[Dataset rows]
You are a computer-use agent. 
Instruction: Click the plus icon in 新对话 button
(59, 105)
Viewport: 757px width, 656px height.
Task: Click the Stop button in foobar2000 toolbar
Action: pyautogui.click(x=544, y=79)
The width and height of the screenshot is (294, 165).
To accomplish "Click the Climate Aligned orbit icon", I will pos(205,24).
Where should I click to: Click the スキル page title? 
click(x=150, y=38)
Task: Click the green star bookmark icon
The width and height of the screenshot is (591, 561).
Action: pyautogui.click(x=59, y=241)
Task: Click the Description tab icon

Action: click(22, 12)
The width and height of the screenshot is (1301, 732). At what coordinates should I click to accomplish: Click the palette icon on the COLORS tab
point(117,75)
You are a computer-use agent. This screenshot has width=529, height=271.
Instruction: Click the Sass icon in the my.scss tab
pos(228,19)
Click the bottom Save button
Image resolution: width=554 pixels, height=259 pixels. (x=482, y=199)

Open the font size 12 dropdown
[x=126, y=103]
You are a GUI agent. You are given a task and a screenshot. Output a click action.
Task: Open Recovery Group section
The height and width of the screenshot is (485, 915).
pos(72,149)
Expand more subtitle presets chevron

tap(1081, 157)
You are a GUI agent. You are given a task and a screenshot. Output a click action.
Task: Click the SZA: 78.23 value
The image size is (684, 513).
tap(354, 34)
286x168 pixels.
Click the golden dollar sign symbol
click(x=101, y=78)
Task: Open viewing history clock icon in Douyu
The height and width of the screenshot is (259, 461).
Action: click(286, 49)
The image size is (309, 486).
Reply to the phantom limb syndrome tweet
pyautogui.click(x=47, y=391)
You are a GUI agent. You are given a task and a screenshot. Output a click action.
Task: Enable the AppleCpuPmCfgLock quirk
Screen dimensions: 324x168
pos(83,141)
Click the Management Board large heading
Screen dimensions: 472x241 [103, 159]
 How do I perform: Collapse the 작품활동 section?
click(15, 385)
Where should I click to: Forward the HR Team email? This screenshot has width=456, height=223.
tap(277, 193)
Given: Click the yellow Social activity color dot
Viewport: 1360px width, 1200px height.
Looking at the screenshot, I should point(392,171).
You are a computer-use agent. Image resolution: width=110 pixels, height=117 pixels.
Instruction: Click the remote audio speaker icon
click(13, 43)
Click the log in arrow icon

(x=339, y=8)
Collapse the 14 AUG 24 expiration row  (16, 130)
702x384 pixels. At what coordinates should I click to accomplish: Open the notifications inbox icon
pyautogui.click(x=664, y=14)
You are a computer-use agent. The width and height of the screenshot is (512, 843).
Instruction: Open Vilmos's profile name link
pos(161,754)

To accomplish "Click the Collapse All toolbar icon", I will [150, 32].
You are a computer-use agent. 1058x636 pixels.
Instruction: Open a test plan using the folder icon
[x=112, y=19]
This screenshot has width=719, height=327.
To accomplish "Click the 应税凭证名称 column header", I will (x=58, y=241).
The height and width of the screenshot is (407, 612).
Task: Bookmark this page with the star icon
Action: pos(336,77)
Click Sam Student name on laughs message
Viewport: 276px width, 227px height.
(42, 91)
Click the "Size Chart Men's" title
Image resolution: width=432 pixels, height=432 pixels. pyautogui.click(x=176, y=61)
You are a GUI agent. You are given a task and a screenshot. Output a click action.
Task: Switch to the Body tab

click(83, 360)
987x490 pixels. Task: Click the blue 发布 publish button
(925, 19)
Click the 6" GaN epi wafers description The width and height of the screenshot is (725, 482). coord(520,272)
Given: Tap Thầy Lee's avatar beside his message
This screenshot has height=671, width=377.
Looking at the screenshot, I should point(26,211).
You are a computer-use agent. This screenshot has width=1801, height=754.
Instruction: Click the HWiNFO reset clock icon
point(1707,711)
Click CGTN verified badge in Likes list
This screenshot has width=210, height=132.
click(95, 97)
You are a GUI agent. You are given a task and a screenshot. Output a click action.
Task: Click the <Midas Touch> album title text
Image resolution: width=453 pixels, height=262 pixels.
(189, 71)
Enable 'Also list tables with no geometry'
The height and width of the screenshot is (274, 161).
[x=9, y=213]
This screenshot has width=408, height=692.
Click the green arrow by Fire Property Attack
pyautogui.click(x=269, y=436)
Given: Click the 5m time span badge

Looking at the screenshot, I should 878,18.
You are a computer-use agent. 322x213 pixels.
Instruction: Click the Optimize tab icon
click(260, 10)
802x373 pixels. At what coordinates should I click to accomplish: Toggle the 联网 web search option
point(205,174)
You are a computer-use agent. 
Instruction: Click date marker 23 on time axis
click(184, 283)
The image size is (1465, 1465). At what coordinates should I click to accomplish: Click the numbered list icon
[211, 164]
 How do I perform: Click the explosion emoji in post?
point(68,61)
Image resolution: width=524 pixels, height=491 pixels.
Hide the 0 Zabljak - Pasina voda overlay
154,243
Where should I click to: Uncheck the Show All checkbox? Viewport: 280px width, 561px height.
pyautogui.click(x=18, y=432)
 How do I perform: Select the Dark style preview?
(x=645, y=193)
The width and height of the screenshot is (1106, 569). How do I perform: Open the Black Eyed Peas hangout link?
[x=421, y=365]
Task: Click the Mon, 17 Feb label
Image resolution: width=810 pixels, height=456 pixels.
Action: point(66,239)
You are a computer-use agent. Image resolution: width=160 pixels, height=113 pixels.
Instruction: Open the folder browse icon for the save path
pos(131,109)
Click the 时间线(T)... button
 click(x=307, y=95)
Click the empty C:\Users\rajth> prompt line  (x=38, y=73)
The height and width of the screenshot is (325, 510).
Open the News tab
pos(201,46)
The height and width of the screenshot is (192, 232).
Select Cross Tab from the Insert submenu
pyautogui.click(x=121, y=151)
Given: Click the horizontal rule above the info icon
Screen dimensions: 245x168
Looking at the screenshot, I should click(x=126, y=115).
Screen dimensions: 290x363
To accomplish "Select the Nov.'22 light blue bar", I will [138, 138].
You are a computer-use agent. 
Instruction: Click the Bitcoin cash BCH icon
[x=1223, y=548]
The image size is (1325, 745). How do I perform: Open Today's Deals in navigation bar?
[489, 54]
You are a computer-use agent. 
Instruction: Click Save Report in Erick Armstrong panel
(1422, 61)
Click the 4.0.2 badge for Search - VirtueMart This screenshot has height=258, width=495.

◆ **What you will do**:
Reproduce every row above word for word, with no changes.

◆ **Exercise answer**:
You are a computer-use agent. 
Instruction: Click the plus icon in 新对话 button
(59, 105)
Viewport: 757px width, 656px height.
Task: Click the Stop button in foobar2000 toolbar
Action: pyautogui.click(x=544, y=79)
The width and height of the screenshot is (294, 165).
To accomplish "Click the Climate Aligned orbit icon", I will pos(205,24).
Where should I click to: Click the スキル page title? 
click(x=150, y=38)
Task: Click the green star bookmark icon
The width and height of the screenshot is (591, 561).
Action: pyautogui.click(x=59, y=241)
Task: Click the Description tab icon

Action: click(22, 12)
The width and height of the screenshot is (1301, 732). At what coordinates should I click to accomplish: Click the palette icon on the COLORS tab
point(117,75)
You are a computer-use agent. This screenshot has width=529, height=271.
Instruction: Click the Sass icon in the my.scss tab
pos(228,19)
Click the bottom Save button
Image resolution: width=554 pixels, height=259 pixels. (x=482, y=199)

Open the font size 12 dropdown
[x=126, y=103]
You are a GUI agent. You are given a task and a screenshot. Output a click action.
Task: Open Recovery Group section
The height and width of the screenshot is (485, 915).
pos(72,149)
Expand more subtitle presets chevron

tap(1081, 157)
You are a GUI agent. You are given a task and a screenshot. Output a click action.
Task: Click the SZA: 78.23 value
The image size is (684, 513).
tap(354, 34)
286x168 pixels.
Click the golden dollar sign symbol
click(x=101, y=78)
Task: Open viewing history clock icon in Douyu
The height and width of the screenshot is (259, 461).
Action: click(286, 49)
The image size is (309, 486).
Reply to the phantom limb syndrome tweet
pyautogui.click(x=47, y=391)
You are a GUI agent. You are given a task and a screenshot. Output a click action.
Task: Enable the AppleCpuPmCfgLock quirk
Screen dimensions: 324x168
pos(83,141)
Click the Management Board large heading
Screen dimensions: 472x241 [103, 159]
 How do I perform: Collapse the 작품활동 section?
click(15, 385)
Where should I click to: Forward the HR Team email? This screenshot has width=456, height=223.
tap(277, 193)
Given: Click the yellow Social activity color dot
Viewport: 1360px width, 1200px height.
Looking at the screenshot, I should point(392,171).
You are a computer-use agent. Image resolution: width=110 pixels, height=117 pixels.
Instruction: Click the remote audio speaker icon
click(13, 43)
Click the log in arrow icon

(x=339, y=8)
Collapse the 14 AUG 24 expiration row  (16, 130)
702x384 pixels. At what coordinates should I click to accomplish: Open the notifications inbox icon
pyautogui.click(x=664, y=14)
You are a computer-use agent. The width and height of the screenshot is (512, 843).
Instruction: Open Vilmos's profile name link
pos(161,754)

To accomplish "Click the Collapse All toolbar icon", I will [150, 32].
You are a computer-use agent. 1058x636 pixels.
Instruction: Open a test plan using the folder icon
[x=112, y=19]
This screenshot has width=719, height=327.
To accomplish "Click the 应税凭证名称 column header", I will (x=58, y=241).
The height and width of the screenshot is (407, 612).
Task: Bookmark this page with the star icon
Action: pos(336,77)
Click Sam Student name on laughs message
Viewport: 276px width, 227px height.
(42, 91)
Click the "Size Chart Men's" title
Image resolution: width=432 pixels, height=432 pixels. pyautogui.click(x=176, y=61)
You are a GUI agent. You are given a task and a screenshot. Output a click action.
Task: Switch to the Body tab

click(83, 360)
987x490 pixels. Task: Click the blue 发布 publish button
(925, 19)
Click the 6" GaN epi wafers description The width and height of the screenshot is (725, 482). coord(520,272)
Given: Tap Thầy Lee's avatar beside his message
This screenshot has height=671, width=377.
Looking at the screenshot, I should point(26,211).
You are a computer-use agent. This screenshot has width=1801, height=754.
Instruction: Click the HWiNFO reset clock icon
point(1707,711)
Click CGTN verified badge in Likes list
This screenshot has width=210, height=132.
click(95, 97)
You are a GUI agent. You are given a task and a screenshot. Output a click action.
Task: Click the <Midas Touch> album title text
Image resolution: width=453 pixels, height=262 pixels.
(189, 71)
Enable 'Also list tables with no geometry'
The height and width of the screenshot is (274, 161).
[x=9, y=213]
This screenshot has width=408, height=692.
Click the green arrow by Fire Property Attack
pyautogui.click(x=269, y=436)
Given: Click the 5m time span badge

Looking at the screenshot, I should 878,18.
You are a computer-use agent. 322x213 pixels.
Instruction: Click the Optimize tab icon
click(260, 10)
802x373 pixels. At what coordinates should I click to accomplish: Toggle the 联网 web search option
point(205,174)
You are a computer-use agent. 
Instruction: Click date marker 23 on time axis
click(184, 283)
The image size is (1465, 1465). At what coordinates should I click to accomplish: Click the numbered list icon
[211, 164]
 How do I perform: Click the explosion emoji in post?
point(68,61)
Image resolution: width=524 pixels, height=491 pixels.
Hide the 0 Zabljak - Pasina voda overlay
154,243
Where should I click to: Uncheck the Show All checkbox? Viewport: 280px width, 561px height.
pyautogui.click(x=18, y=432)
 How do I perform: Select the Dark style preview?
(x=645, y=193)
The width and height of the screenshot is (1106, 569). How do I perform: Open the Black Eyed Peas hangout link?
[x=421, y=365]
Task: Click the Mon, 17 Feb label
Image resolution: width=810 pixels, height=456 pixels.
Action: point(66,239)
You are a computer-use agent. Image resolution: width=160 pixels, height=113 pixels.
Instruction: Open the folder browse icon for the save path
pos(131,109)
Click the 时间线(T)... button
 click(x=307, y=95)
Click the empty C:\Users\rajth> prompt line  (x=38, y=73)
The height and width of the screenshot is (325, 510).
Open the News tab
pos(201,46)
The height and width of the screenshot is (192, 232).
Select Cross Tab from the Insert submenu
pyautogui.click(x=121, y=151)
Given: Click the horizontal rule above the info icon
Screen dimensions: 245x168
Looking at the screenshot, I should click(x=126, y=115).
Screen dimensions: 290x363
To accomplish "Select the Nov.'22 light blue bar", I will [138, 138].
You are a computer-use agent. 
Instruction: Click the Bitcoin cash BCH icon
[x=1223, y=548]
The image size is (1325, 745). How do I perform: Open Today's Deals in navigation bar?
[489, 54]
You are a computer-use agent. 
Instruction: Click Save Report in Erick Armstrong panel
(1422, 61)
Click the 4.0.2 badge for Search - VirtueMart This screenshot has height=258, width=495.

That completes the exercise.